その反面、金には弱いので、何らかの儲けがあるのならば彼らは無用に争いごとを起こすことはない。
また、気まぐれな部分があり、好戦的な割には途中で面倒になって戦い自体をやめたりするので、戦争になってもこちらが退けば、すぐに終息する
各地域に商売の情報網があり、彼らは世界を相手に商売を行っている。
だが、この半島においてはアルリナと犬猿の仲であり、港を使用する以外の交流はない。
――半島の北西に位置するランゲンの旧都『カルポンティ』
二百年前に存在していたランゲン国の旧王都。現在はアグリスの統治下にある。
人口・五万八千
兵力・陸軍のみ――数は五千。うち、魔導兵は一千。
兵力と言っても街の防衛を主とした兵たち。
現在、旧都は災害に見舞われ、復興に追われている。
――そして、半島と大陸を結ぶ玄関口『宗教都市アグリス』(元・ランゲン国の王都)
領主は存在するが、それ以上にサノア教の『ルヒネ派』の教祖・『フィコン』と『二十二議会』と呼ばれる者たちが大きな影響力を持つ。

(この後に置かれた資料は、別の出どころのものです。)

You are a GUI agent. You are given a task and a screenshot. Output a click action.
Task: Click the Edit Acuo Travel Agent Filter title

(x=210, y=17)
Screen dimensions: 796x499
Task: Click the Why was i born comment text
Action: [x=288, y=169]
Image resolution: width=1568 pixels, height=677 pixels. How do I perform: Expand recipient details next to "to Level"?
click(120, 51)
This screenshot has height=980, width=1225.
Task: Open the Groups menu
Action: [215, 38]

この教祖と二十二議会こそがアグリスの実質的な支配者。
教祖であるフィコンはまだ、十四の少女だという……。
十四歳の少女を頂きに据えて、宗教的序列によって厳しい階級制を取る街。
階級は大まかに五段階
上級市民・マルブルグ
中級市民・ストミセス
下級市民・エリキア
奴隷・フィルス
忌避される存在・カリス
忌避される存在・カリス――彼らは神に仇なした末裔とされる存在。もちろん、そんな証拠も根拠もない。ただ、カリスの身分で生まれたというだけで、罪を背負っている存在とされる者たちだ。
カリスは、他の階級からの苦痛や心の痛みのはけ口とされ、理不尽な暴力を振るわれる。
その数は少なく、五百前後。
彼らは上級市民であるマルブルグたちによって人口を管理されている。
五百に管理されているのは経典において、五百人のカリスたちが神に反旗を翻したと言われているからだ。

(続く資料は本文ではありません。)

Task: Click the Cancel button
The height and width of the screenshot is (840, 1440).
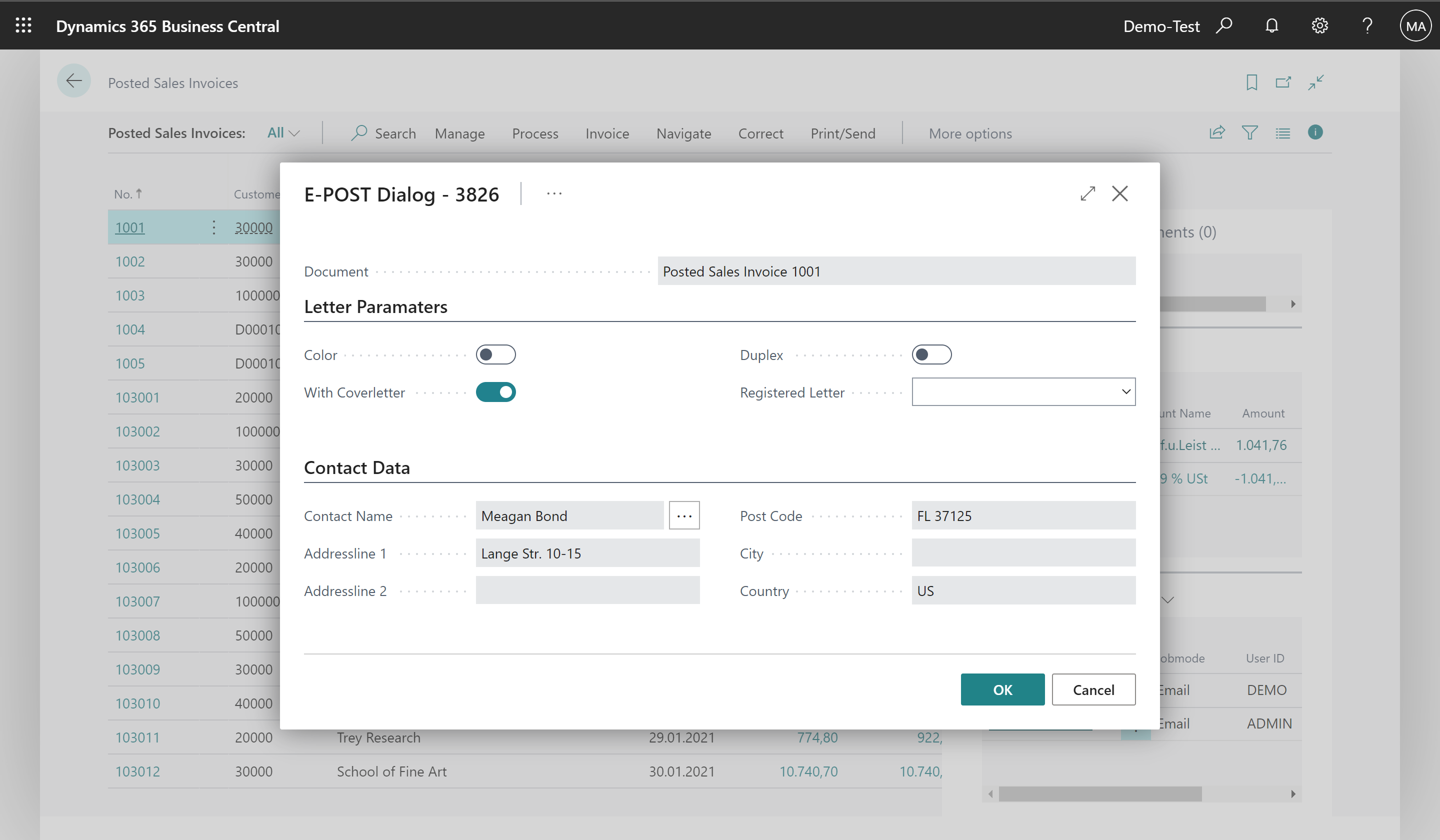Action: 1093,690
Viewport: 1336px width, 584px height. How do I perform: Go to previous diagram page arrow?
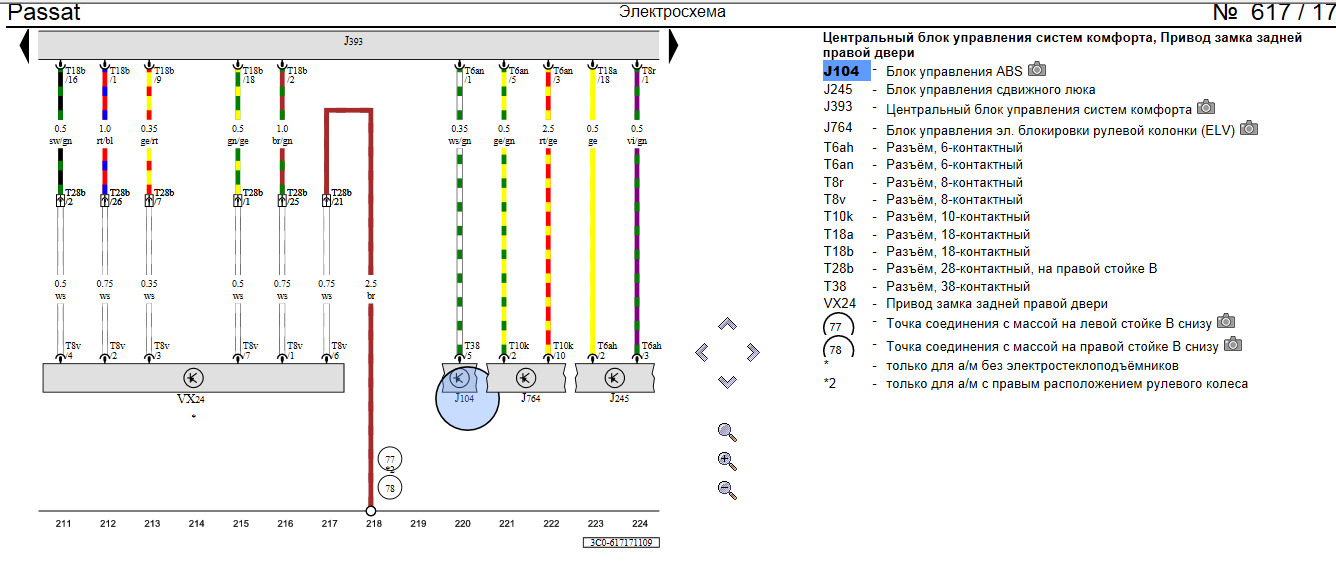coord(24,45)
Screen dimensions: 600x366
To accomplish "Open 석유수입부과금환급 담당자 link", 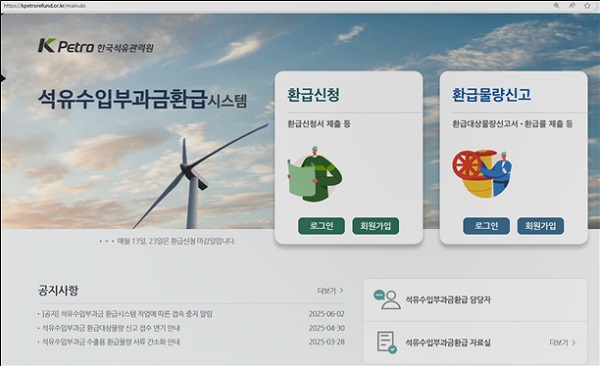I will (x=448, y=300).
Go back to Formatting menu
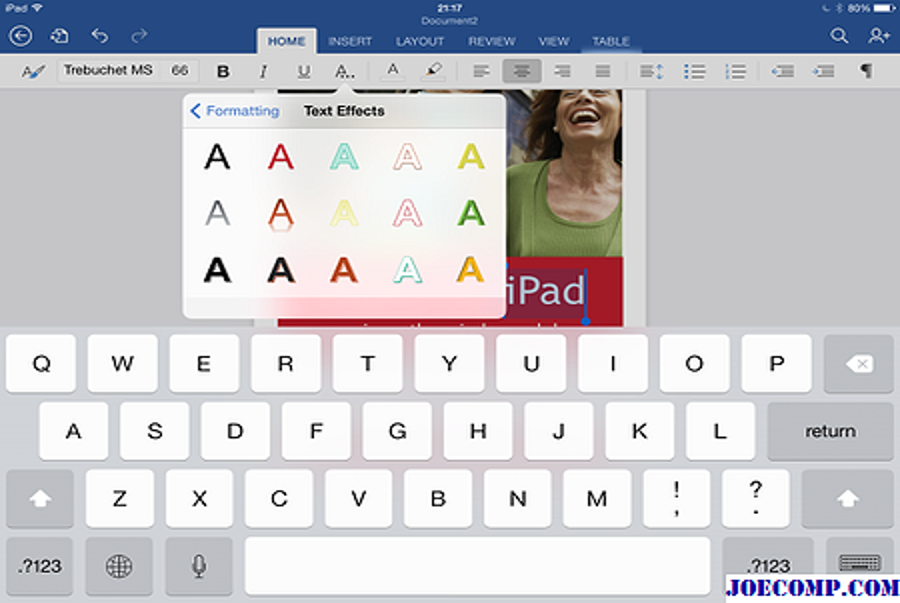 (235, 111)
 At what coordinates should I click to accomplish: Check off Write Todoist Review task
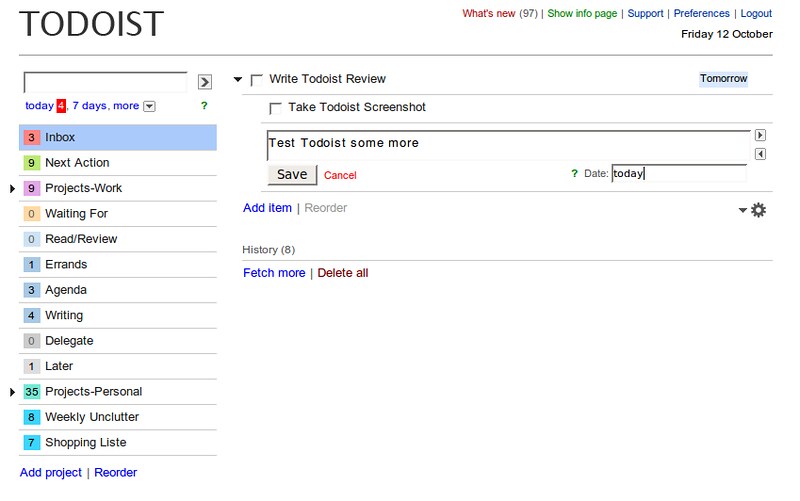[x=257, y=80]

もし、この数よりもカリスが減れば、妊娠を強制され、増え過ぎれば処分される。
彼らはまるで、家畜のような存在。
※他宗派においては教会に襲い掛かった、一賊徒として記されているのみ。
都市全体の人口は二百万以上
兵力・陸軍のみ――数は三十万。うち、魔導兵は五万。さらに大陸内部の周辺地域に領地を持ち、各地に兵力を置いている。
それらを合わせると、兵力は百万以上。
大陸に広がる周辺種族と対立しており、常に戦時。
現在は小競り合い程度だが、兵力は常に保持され、周辺種族を睨み続けている。
また、大陸側に広大な領地を所有しているため、農業工業ともにその生産力はビュール大陸一。圧倒的な経済力と軍事力を持つ都市。
―――――――――
主だった都市や町の情報を得て、親父に話しかける。
「アグリスの強大さが目に付くな。そして、異常さも」
「はい」
親父は自身の右胸を擦るように撫でる。
その動作は以前、小柄な戦士と会話の際、アグリスの名を口にしたときに見せた動作だ。
「親父は、アグリスと何か関係が?」
「えっ? いや、その~、まぁ、それなりに……やばい連中なので少しは」
親父は頭をぼりぼりと掻いて、アグリス相手には誰でも何かしらありますよ、といった風な態度をとっている。
だが、彼の様子から少しどころか深く関係しているように見える。
これを口に出さないということは話したくないのだろう。
そして、こういう男は話したくないことを言及しても決して話さない。
私はトーワとはご近所でありながら、いまだ交流のないキャビットに話題を移す。
「キャビットだが、アルリナと交流がないのか?」
「港を使用して商品は各地に運ぶ以外ないですね。事務的な関係といったところでしょうか」
「たしかに、アルリナで彼らの姿をとんと見かけなかったが……理由は?」
「原因はシアンファミリーです」
「ここで彼らが出てくるのか。なるほど、商売でのトラブルの結果というところか」
「はい、対立は先代からでして、結構根の深い問題ですぜ」
「しかし、そのシアンファミリーもいなくなった。そろそろ距離を縮めても良い時期だと思うが?」
「よろしければ、その橋渡しを買って出てみてはいかかでしょうか? 旦那はシアンファミリーを排除したお方。公式にそうではなくとも、キャビットの耳には入ってるでしょうから」
「彼らと交流を深める理由としては申し分ないな……それを薦めるということは、これは親父の目的に関係しているのだな?」
「さぁ、何のことやら?」
親父は爪先で無精ひげを引っ掛けるように顎下をぼりぼりと掻いている。
彼はワントワーフと交流を結んだ私を喜んだ。
次に、キャビットと交流を持たせようとしてる。
そして、アグリスに対する含みのある態度。
私に何をさせたいのかは見えてきたが、何故それをさせたいのかは不明だ。
「まぁいい。しかし、突然訪ねて仲を取り持つといってもアルリナとキャビット双方が受け入れるとは思えないが……何かあるんだろうな、親父さん?」
私は口元を緩め、片眉を跳ねる。
親父は親父で揚々と言葉を返した。